Add the path of the service account key to google_app_cred_path in config.yaml.
Add the image URL (path to the image or family) to each instance defintion.
-
Modify slurm.conf:
PrivateData=cloud SuspendProgram=/path/to/suspend.py ResumeProgram=/path/to/resume.py ResumeFailProgram=/path/to/suspend.py SuspendTimeout=600 ResumeTimeout=600 ResumeRate=0 SuspendRate=0 SuspendTime=300 # Tell Slurm to not power off nodes. By default, it will want to power # everything off. SuspendExcParts will probably be the easiest one to use. #SuspendExcNodes= #SuspendExcParts= SchedulerParameters=salloc_wait_nodes SlurmctldParameters=cloud_dns,idle_on_node_suspend CommunicationParameters=NoAddrCache LaunchParameters=enable_nss_slurm SrunPortRange=60001-63000
-
Add a cronjob/crontab to call slurmsync.py to be called by SlurmUser.
e.g.
*/1 * * * * /path/to/slurmsync.py
-
Test
Try creating and deleting instances in GCP by calling the commands directly as SlurmUser.
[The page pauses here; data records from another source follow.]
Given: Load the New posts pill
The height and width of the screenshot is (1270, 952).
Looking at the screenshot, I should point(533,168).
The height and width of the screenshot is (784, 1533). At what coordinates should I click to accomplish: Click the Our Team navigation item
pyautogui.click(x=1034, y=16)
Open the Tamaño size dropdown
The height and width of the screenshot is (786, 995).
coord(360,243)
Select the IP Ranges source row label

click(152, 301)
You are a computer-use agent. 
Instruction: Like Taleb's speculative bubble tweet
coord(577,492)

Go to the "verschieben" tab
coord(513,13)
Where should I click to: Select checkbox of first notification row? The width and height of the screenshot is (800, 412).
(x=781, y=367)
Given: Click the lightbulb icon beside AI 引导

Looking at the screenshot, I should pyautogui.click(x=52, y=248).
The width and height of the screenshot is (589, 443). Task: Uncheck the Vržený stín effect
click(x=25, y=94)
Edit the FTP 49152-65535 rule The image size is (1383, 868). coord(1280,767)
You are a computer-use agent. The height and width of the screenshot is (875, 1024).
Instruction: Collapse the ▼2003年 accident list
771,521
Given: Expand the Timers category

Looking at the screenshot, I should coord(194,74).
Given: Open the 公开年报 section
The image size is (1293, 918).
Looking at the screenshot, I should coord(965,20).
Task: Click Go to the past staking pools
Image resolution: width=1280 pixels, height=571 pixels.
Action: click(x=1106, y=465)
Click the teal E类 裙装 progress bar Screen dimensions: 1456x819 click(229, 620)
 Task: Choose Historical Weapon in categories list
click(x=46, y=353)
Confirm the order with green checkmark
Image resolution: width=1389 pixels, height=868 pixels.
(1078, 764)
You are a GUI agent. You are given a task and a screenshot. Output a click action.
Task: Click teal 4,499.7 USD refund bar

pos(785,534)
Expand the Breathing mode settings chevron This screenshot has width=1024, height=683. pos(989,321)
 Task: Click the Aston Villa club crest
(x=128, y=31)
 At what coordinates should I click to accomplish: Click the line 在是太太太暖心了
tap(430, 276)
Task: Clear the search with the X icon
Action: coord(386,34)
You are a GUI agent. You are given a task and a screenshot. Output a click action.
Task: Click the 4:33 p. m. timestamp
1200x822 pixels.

./resume.py g1-compute-0-0 ./suspend.py g1-compute-0-0
The simplest way to handle user synchronization in a hybrid cluster is to use
nss_slurm
. This permits passwd and group resolution for a job on the compute
node to be serviced by the local slurmstepd process rather than some other
network-based service. User information is sent from the controller for each
job and served by the slurm step daemon. nss_slurm
needs to be installed on
the compute node image, which it is when the image is created with deployment
manager or Terraform. For details on how to configure nss_slurm
, see
https://slurm.schedmd.com/nss_slurm.html.
Slurm allows the use of a central SlurmDBD for multiple clusters. By doing this, it also allows the clusters to be able to communicate with each other. This is done by the client commands first checking with the SlurmDBD for the requested cluster's IP address and port which the client then uses to communicate directly with the cluster.
Some possible scenarios:
- An on-premise cluster and a cluster in GCP sharing a single SlurmDBD.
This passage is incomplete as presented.